* **WHAT YOU SHOULD DO**:
Of the records below, reproduce only the span that opens with the line containing "電子書 (1196, 28)" and closes with the last line.

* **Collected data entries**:
- Opening Delimiter -
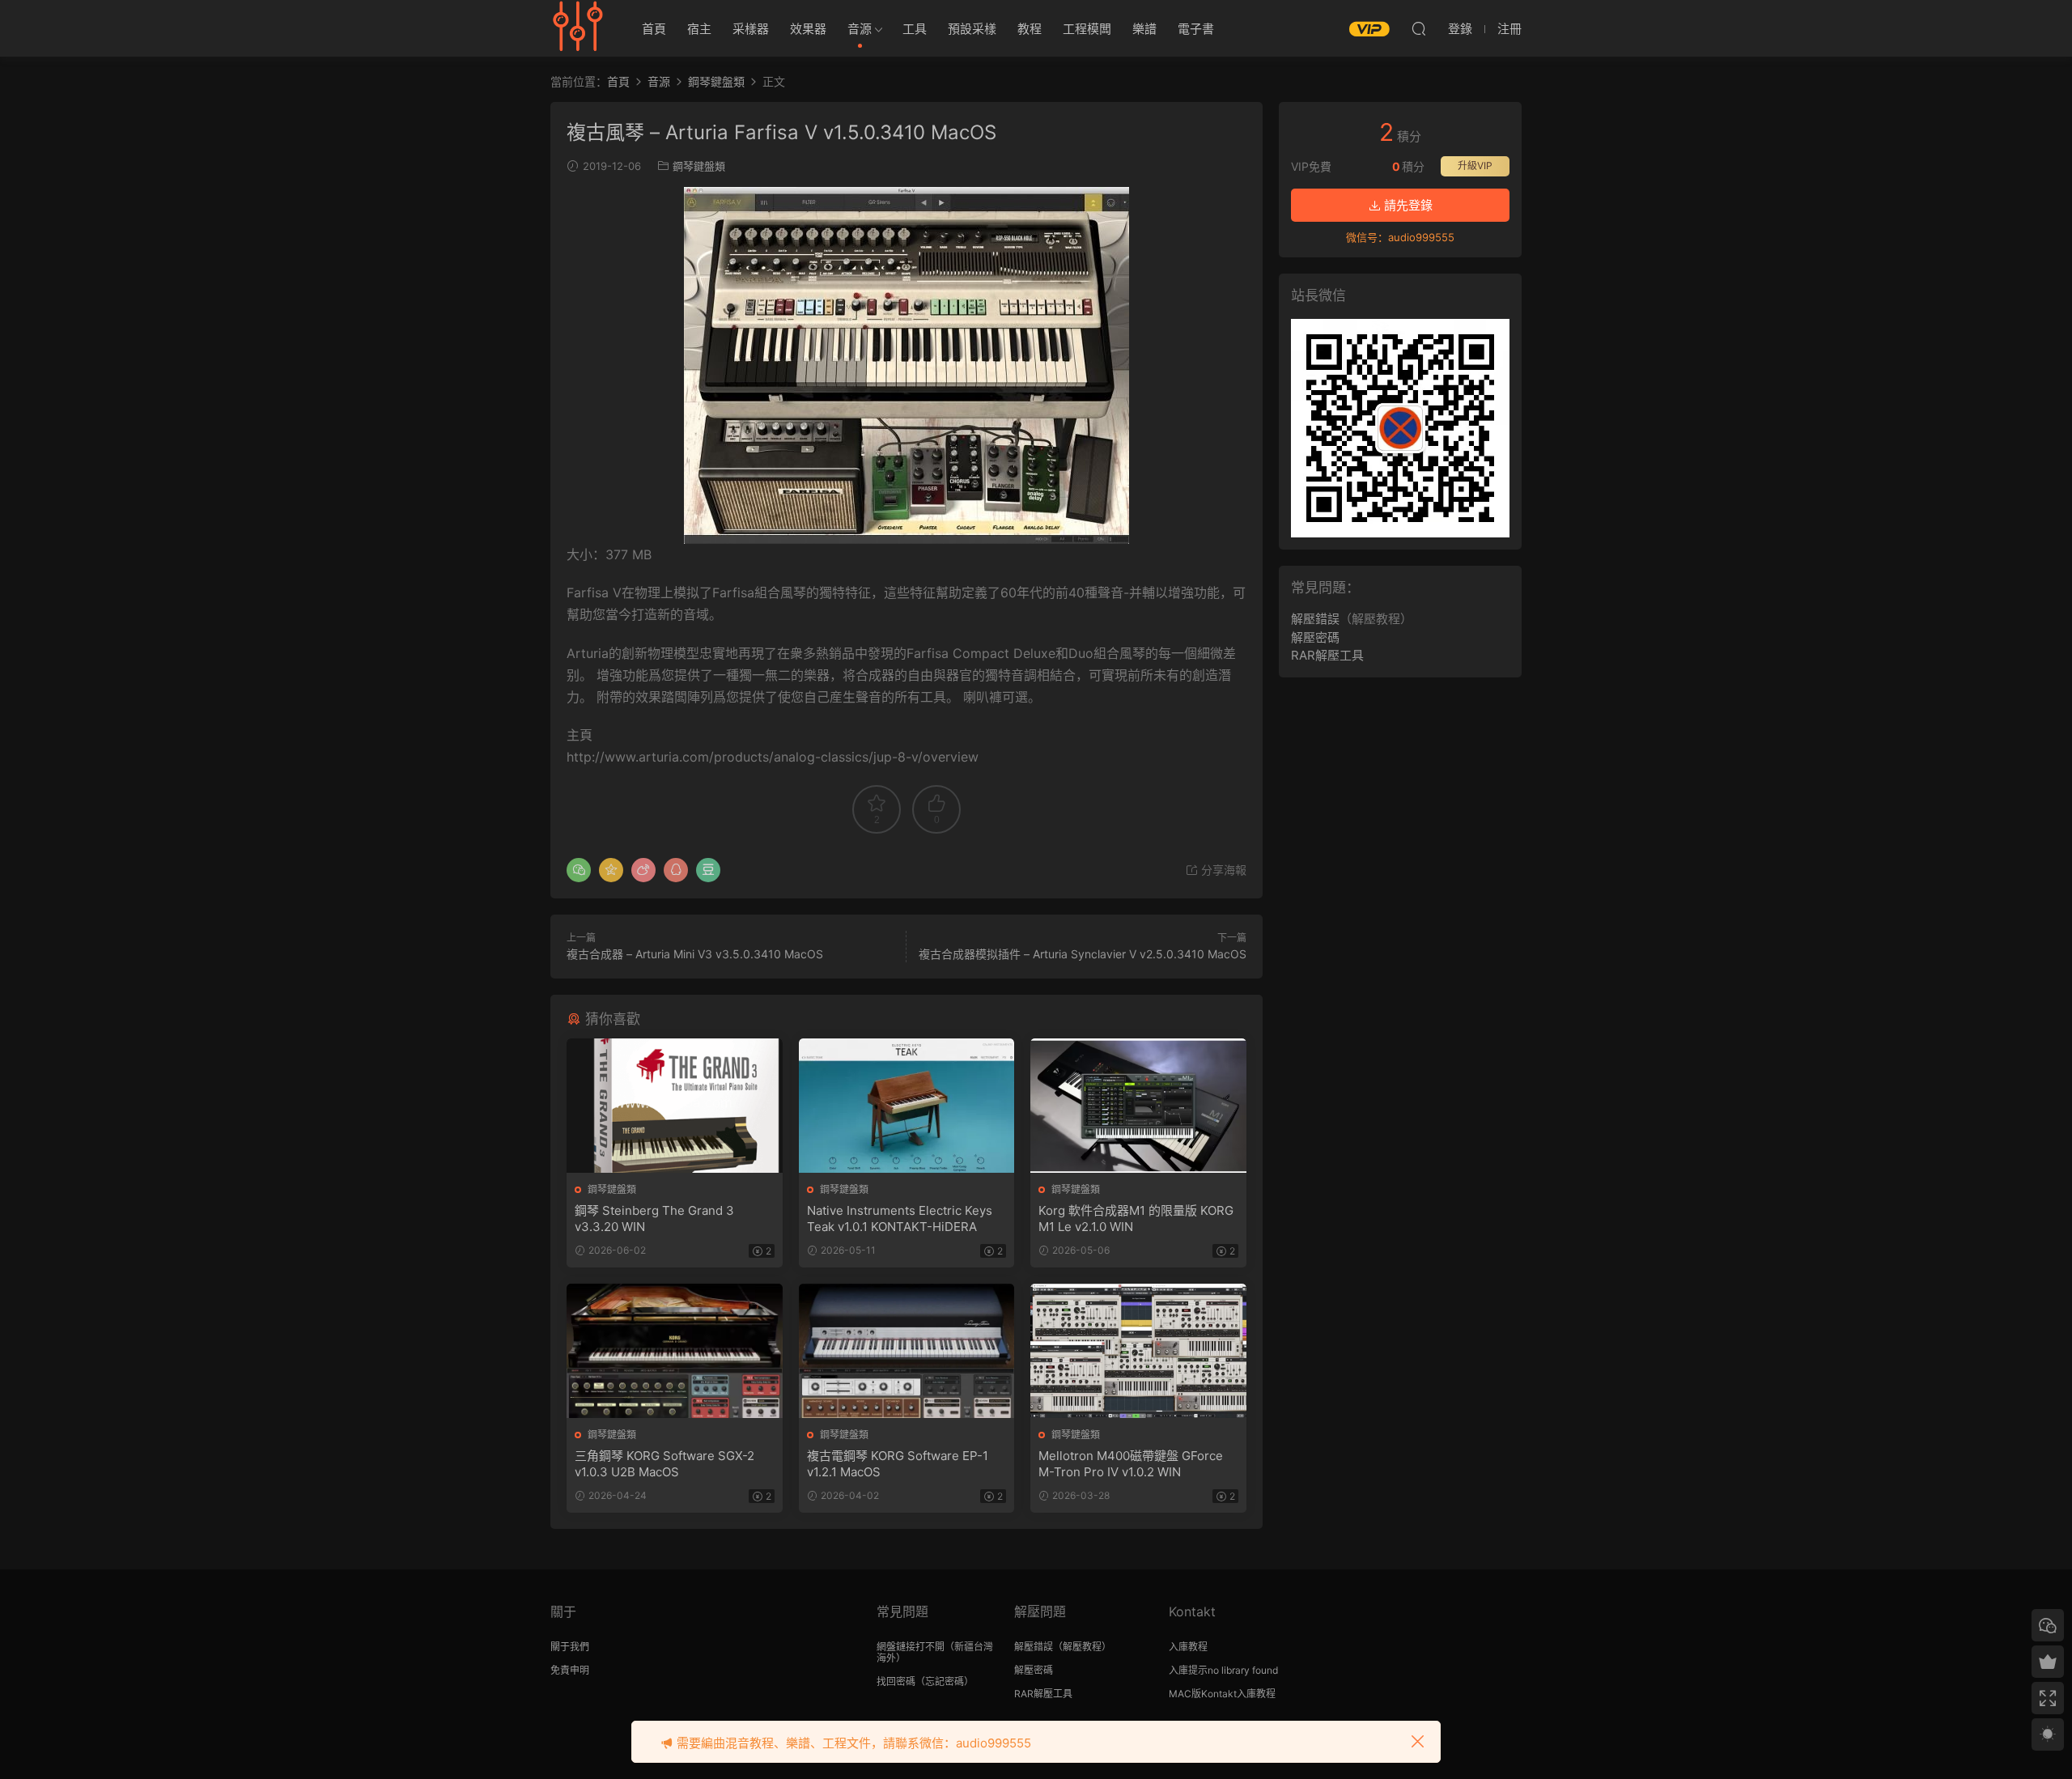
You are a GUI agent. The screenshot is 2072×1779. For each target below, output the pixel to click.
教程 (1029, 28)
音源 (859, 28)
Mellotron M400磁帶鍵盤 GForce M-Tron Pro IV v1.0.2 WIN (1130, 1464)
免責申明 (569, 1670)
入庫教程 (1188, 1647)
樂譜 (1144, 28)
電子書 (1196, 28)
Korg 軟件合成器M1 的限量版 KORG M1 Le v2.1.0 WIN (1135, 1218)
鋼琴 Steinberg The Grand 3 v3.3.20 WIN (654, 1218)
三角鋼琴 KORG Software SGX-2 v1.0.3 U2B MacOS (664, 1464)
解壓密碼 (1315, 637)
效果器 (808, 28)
- Closing Delimiter -
* **TASK ANSWER**:
電子書 (1196, 28)
Korg 軟件合成器M1 的限量版 KORG M1 Le v2.1.0 WIN (1135, 1218)
鋼琴 Steinberg The Grand 3 v3.3.20 WIN (654, 1218)
三角鋼琴 KORG Software SGX-2 v1.0.3 U2B MacOS (664, 1464)
解壓密碼 (1315, 637)
效果器 (808, 28)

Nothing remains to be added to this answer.